On Jun 10, 2:07 am, chas.ow...@gmail.com ("Chas. Owens") wrote:
> On Thu, Jun 10, 2010 at 00:59, C.DeRykus <dery...@gmail.com> wrote:
>
> snip> Not that I know of but you write your own subroutine
> > using the index code you've shown. Nearly trivial to
> > do and, after all, plagiarism is a virtue :)
>
> snip
>
> I know that this was meant as a joke, but plagiarism is not a virtue
> in the Perl community; our virtues are [Laziness, Impatience, and
> Hubris][1].  Stealing code definitely falls under Laziness, but the
> truly Lazy thing to do is to document where it came from (so you can
> find it again).  By documenting where it came from, you are no longer
> plagiarizing (but you may be violating copyright).
>

Hm, yes it was a joke.

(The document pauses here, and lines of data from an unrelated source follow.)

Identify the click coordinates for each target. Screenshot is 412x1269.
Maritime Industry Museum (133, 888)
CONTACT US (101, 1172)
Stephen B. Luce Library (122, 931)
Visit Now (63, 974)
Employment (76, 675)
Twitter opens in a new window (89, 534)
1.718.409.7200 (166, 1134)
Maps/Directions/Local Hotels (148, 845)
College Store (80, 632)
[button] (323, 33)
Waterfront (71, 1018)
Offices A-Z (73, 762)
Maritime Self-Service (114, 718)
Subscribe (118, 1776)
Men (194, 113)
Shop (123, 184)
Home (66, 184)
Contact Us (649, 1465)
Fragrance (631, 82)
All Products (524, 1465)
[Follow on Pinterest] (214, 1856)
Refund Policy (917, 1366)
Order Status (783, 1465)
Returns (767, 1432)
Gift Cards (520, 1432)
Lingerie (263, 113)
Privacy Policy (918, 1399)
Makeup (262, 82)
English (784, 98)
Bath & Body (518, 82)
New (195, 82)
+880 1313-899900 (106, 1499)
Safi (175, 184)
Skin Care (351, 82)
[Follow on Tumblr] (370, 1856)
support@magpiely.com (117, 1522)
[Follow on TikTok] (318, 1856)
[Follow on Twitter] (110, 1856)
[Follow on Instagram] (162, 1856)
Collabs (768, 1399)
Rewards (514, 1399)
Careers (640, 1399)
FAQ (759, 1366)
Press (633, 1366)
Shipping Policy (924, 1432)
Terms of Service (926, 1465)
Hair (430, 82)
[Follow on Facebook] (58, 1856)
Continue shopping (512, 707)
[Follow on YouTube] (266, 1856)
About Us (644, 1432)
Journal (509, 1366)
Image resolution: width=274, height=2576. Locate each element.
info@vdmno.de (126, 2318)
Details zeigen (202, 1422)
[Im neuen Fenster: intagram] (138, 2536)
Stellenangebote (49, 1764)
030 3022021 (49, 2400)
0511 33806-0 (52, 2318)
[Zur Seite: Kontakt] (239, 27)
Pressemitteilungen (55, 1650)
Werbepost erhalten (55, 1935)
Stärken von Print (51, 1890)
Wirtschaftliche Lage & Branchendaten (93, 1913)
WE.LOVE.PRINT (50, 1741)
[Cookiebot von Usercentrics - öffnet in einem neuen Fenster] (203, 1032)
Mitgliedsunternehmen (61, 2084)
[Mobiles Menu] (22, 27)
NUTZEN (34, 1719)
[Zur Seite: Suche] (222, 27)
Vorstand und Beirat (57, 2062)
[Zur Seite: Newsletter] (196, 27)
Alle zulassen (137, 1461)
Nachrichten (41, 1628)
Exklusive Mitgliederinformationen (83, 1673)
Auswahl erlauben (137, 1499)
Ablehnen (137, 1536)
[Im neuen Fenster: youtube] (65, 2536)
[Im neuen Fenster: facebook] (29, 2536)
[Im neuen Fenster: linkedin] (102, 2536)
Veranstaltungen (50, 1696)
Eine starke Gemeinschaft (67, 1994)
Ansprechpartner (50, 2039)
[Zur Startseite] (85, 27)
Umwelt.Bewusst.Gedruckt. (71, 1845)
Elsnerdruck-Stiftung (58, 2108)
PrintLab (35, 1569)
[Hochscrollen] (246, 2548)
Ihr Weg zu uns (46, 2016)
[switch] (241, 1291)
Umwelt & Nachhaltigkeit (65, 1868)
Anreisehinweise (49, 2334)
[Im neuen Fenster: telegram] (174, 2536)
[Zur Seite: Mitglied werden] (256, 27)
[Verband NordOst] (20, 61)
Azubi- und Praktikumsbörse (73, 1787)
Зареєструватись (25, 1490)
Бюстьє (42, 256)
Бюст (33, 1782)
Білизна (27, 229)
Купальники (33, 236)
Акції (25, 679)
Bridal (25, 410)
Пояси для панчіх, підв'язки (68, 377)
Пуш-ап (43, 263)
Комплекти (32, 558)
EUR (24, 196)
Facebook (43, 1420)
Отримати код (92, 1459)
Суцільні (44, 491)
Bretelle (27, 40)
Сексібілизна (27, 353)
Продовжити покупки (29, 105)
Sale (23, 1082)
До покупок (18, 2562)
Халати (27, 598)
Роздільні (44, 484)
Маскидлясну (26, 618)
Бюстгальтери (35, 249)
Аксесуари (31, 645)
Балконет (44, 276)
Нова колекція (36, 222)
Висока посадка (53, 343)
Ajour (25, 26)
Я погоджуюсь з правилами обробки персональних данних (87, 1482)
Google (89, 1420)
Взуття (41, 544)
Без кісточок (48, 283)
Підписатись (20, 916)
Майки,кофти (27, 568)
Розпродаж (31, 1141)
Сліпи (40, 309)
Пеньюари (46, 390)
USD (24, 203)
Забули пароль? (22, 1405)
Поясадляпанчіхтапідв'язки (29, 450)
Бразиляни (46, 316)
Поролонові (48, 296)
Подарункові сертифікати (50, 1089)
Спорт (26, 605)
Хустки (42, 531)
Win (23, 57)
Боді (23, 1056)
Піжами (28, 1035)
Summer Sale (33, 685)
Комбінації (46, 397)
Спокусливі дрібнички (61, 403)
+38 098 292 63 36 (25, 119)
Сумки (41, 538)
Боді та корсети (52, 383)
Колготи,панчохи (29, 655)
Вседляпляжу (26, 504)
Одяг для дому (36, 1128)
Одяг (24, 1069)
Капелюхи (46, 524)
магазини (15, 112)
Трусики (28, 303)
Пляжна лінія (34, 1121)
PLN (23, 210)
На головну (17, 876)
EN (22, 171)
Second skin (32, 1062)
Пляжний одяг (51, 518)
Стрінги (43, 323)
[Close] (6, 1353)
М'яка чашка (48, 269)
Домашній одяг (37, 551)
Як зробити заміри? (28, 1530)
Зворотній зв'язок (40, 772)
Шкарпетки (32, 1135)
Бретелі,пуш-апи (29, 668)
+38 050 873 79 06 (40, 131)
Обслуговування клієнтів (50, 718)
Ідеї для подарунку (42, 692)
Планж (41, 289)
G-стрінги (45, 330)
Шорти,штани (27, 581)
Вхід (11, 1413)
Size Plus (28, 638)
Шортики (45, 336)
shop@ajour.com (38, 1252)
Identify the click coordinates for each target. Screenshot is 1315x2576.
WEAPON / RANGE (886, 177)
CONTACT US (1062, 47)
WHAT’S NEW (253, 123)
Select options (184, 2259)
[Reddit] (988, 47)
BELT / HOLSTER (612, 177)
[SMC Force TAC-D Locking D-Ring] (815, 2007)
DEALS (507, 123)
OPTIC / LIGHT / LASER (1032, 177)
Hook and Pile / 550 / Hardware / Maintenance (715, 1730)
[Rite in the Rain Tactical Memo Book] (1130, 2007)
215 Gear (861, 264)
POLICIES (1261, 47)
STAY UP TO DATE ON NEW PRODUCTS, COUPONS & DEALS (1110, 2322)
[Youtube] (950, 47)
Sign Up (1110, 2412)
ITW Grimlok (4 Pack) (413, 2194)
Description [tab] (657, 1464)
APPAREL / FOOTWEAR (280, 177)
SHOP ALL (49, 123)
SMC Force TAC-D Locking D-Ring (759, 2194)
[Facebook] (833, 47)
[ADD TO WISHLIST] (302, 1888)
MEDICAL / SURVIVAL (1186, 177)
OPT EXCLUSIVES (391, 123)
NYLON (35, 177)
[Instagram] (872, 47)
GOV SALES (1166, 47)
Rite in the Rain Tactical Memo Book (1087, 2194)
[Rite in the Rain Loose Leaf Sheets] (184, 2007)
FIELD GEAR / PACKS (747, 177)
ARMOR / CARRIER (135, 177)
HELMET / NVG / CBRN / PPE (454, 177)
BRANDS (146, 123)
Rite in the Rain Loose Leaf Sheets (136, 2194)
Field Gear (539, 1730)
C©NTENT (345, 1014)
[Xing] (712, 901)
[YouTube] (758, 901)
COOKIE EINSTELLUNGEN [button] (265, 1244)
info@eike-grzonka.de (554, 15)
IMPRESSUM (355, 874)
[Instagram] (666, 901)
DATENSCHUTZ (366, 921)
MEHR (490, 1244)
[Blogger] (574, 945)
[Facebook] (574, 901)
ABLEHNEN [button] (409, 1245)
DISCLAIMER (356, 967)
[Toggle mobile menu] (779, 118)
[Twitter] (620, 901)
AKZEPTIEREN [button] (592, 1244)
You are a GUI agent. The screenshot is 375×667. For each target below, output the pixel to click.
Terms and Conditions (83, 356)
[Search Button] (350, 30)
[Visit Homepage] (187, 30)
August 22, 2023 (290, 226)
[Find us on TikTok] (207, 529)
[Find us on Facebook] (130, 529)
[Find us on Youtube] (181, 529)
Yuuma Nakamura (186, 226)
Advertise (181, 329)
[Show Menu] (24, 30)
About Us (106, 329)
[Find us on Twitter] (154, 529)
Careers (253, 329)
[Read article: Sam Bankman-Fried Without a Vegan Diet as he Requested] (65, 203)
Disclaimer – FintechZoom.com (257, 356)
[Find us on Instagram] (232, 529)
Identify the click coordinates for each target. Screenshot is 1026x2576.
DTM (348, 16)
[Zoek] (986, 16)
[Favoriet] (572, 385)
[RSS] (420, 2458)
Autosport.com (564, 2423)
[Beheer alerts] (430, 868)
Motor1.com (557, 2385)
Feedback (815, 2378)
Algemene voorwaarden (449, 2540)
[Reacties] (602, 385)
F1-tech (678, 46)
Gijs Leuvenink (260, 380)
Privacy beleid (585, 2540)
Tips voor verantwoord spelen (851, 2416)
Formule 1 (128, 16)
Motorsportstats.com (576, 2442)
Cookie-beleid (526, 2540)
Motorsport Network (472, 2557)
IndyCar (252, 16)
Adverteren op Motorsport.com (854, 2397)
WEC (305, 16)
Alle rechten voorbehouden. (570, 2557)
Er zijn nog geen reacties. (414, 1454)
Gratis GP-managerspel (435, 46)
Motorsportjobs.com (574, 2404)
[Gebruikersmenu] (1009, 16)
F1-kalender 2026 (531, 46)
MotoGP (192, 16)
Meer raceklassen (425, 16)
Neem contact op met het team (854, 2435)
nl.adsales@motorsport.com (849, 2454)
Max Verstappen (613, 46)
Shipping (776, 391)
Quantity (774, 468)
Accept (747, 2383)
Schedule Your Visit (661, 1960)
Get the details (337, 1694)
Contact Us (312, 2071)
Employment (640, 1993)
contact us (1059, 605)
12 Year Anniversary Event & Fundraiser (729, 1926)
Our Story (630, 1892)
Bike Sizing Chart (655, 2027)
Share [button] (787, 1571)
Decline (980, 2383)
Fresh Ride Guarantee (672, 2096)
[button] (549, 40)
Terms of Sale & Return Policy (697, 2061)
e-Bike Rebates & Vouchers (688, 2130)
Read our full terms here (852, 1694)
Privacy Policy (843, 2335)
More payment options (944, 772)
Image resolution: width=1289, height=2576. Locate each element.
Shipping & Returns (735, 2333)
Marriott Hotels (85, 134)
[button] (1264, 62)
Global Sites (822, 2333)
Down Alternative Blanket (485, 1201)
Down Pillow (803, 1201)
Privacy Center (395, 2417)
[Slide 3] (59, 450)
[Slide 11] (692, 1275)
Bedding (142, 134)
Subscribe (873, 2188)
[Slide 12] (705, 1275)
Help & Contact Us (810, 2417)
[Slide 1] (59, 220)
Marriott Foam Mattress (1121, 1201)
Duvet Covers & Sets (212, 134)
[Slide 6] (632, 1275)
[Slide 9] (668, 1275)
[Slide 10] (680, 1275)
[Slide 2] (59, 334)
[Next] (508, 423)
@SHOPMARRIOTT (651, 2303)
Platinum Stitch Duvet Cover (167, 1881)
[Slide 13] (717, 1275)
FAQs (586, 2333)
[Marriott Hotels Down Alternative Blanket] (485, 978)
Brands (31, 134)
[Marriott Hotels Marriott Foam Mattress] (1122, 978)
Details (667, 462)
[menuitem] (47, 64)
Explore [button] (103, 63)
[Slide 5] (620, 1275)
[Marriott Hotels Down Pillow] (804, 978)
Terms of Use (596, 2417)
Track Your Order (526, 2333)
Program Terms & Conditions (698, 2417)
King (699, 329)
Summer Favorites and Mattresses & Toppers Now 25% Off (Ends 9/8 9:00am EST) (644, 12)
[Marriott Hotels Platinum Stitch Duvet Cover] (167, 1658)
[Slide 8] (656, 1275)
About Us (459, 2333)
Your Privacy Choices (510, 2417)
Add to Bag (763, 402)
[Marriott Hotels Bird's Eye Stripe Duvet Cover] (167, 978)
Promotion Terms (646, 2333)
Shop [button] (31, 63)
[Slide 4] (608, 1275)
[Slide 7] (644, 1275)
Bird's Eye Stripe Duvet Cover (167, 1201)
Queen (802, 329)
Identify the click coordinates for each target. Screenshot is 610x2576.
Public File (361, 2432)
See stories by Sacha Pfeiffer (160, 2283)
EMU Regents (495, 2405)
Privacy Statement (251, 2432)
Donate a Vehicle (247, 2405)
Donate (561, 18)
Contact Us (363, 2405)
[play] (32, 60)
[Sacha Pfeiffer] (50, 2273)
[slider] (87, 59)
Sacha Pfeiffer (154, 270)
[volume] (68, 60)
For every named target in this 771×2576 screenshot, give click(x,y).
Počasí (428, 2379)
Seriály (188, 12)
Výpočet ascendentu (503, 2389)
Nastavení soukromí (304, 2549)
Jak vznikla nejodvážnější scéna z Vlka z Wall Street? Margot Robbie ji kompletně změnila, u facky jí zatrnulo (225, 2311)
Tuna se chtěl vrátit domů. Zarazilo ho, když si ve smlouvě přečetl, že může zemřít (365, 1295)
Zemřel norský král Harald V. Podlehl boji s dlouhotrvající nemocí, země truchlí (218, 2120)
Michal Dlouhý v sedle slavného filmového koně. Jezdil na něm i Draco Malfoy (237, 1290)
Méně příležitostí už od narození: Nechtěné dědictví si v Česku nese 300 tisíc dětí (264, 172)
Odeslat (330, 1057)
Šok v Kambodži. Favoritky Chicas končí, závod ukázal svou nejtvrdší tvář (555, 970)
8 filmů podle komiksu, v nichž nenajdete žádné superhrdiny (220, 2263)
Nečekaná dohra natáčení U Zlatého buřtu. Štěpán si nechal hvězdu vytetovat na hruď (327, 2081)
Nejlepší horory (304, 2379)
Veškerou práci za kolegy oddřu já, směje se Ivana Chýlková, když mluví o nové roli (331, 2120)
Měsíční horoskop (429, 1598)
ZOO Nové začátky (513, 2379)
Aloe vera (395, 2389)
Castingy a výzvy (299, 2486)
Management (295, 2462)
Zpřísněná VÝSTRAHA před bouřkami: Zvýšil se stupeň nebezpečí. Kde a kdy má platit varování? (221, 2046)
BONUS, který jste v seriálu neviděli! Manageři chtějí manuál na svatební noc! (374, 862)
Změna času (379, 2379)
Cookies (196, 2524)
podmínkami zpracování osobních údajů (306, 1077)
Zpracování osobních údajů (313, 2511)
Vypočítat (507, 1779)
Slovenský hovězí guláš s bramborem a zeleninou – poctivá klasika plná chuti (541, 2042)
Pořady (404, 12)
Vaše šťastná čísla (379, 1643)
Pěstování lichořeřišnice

And for something simple, like
finding substrings, there's no compelling reason to
document some tiny code snippet you've chosen to
re-use. Perhaps, on the other hand, if you find a
really good  explanation of a tricky point or a good
benchmark  technique, then....yes.

The more important point IMO is that Perl  is built
on code re-use. Apocryphal or not, someone said
Guido privately whined that Larry had stolen many
of Python's OO ideas. Whether it's a CPAN search
or a quick lookup of a code snippet/idiom that'd make
the job easier, there's no sin attached.  Rolling your
own is a kind of false hubris. And  expecting language
built-in's for every simple task is hubris-deficiency.
"Plagiarism is a virtue" is hyperbole of course but a
good reminder of what Perl's all about.